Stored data
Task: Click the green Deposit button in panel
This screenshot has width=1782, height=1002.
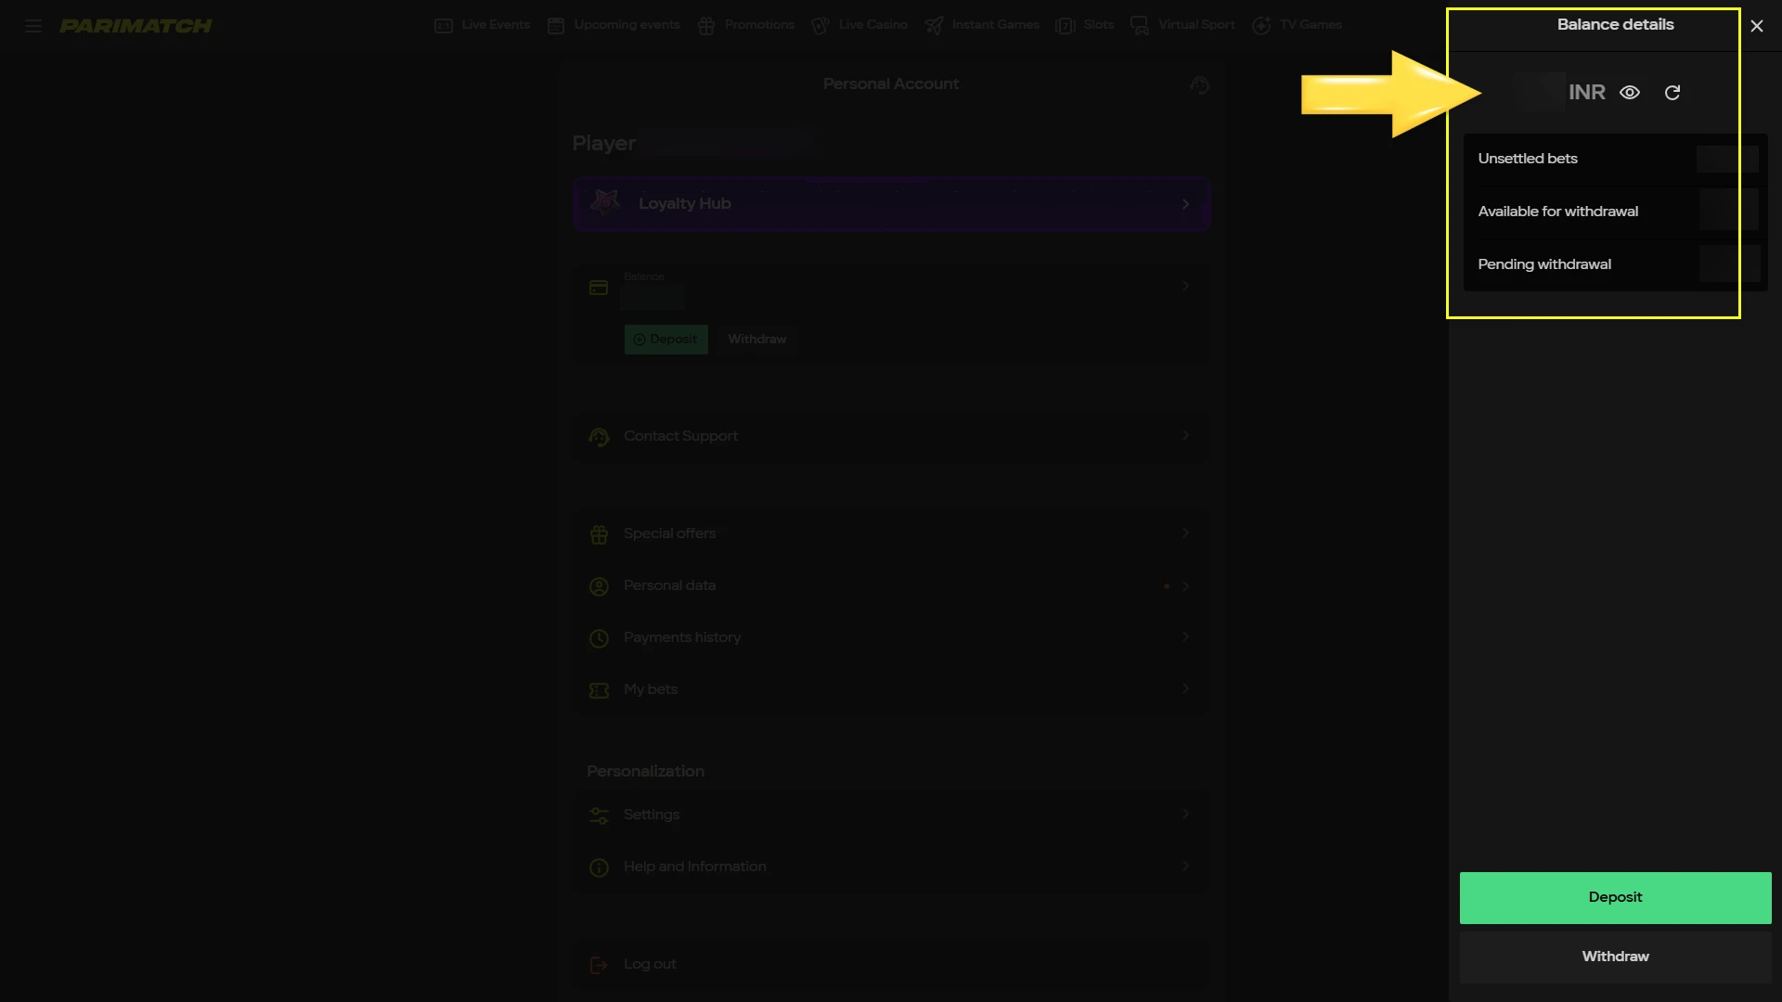Action: point(1615,897)
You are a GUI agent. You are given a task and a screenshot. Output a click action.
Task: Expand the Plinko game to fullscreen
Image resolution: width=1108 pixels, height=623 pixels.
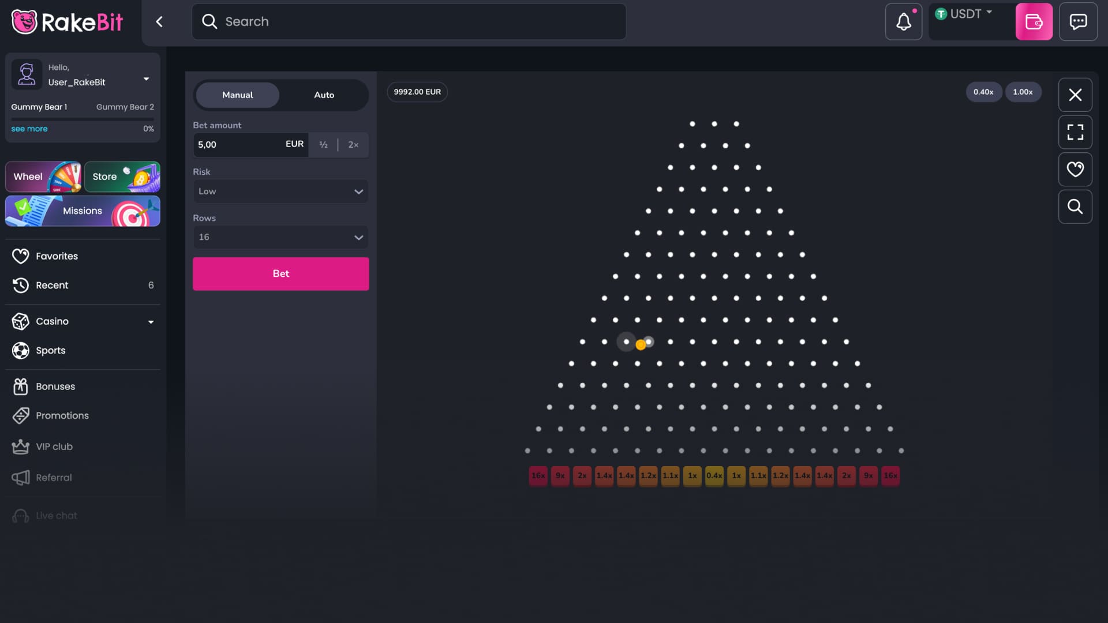click(x=1075, y=132)
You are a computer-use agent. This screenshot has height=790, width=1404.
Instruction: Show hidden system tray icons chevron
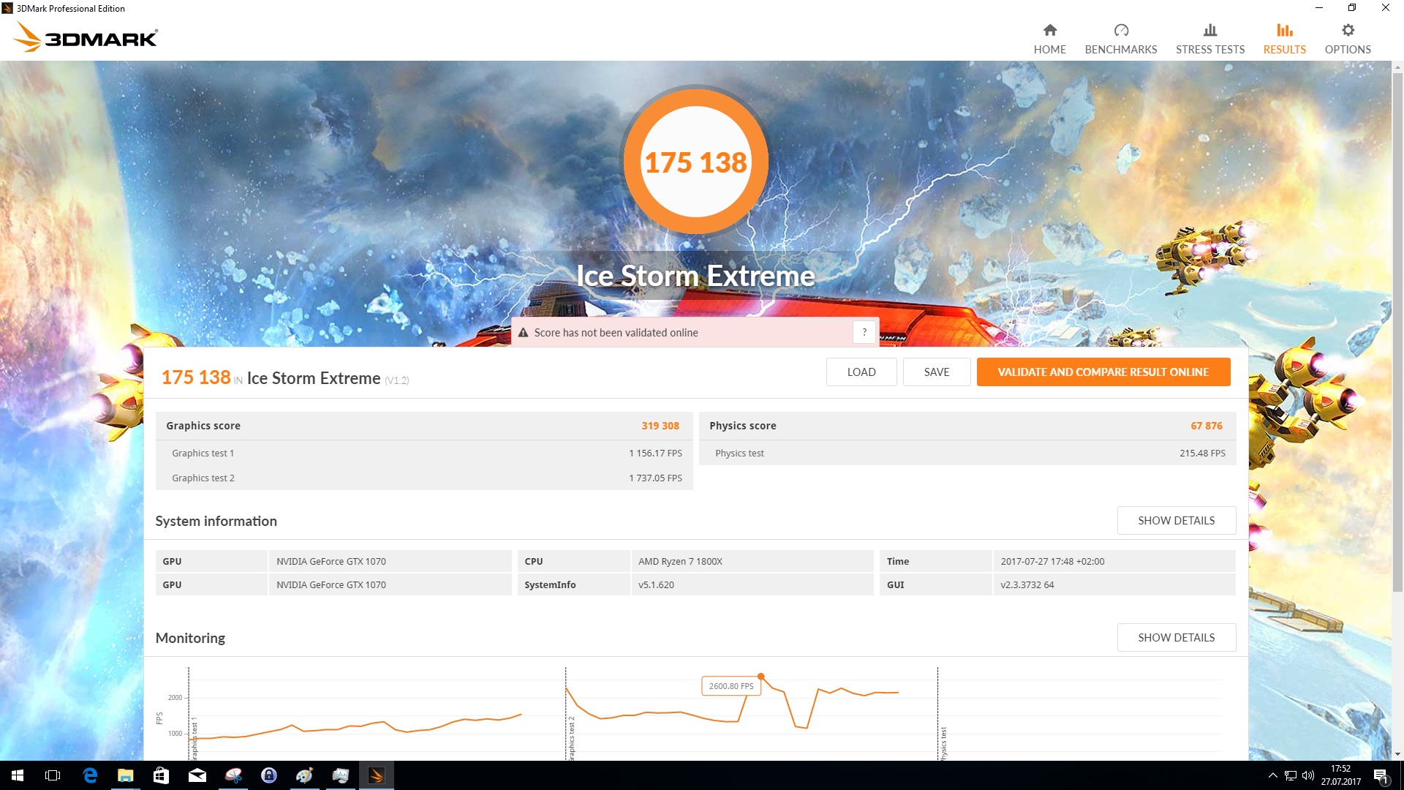point(1272,775)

WORK INSTRUCTIONS: Each entry above has to be set down again verbatim, except for its pictures.

OUTPUT FOR THIS TASK:
Task: Click the green Deposit button in panel
This screenshot has width=1782, height=1002.
Action: point(1615,897)
You are a GUI agent. You are given a task and a screenshot. Output a click action.
Task: Expand the Plinko game to fullscreen
Image resolution: width=1108 pixels, height=623 pixels.
click(x=1075, y=132)
You are a computer-use agent. This screenshot has height=790, width=1404.
Instruction: Show hidden system tray icons chevron
point(1272,775)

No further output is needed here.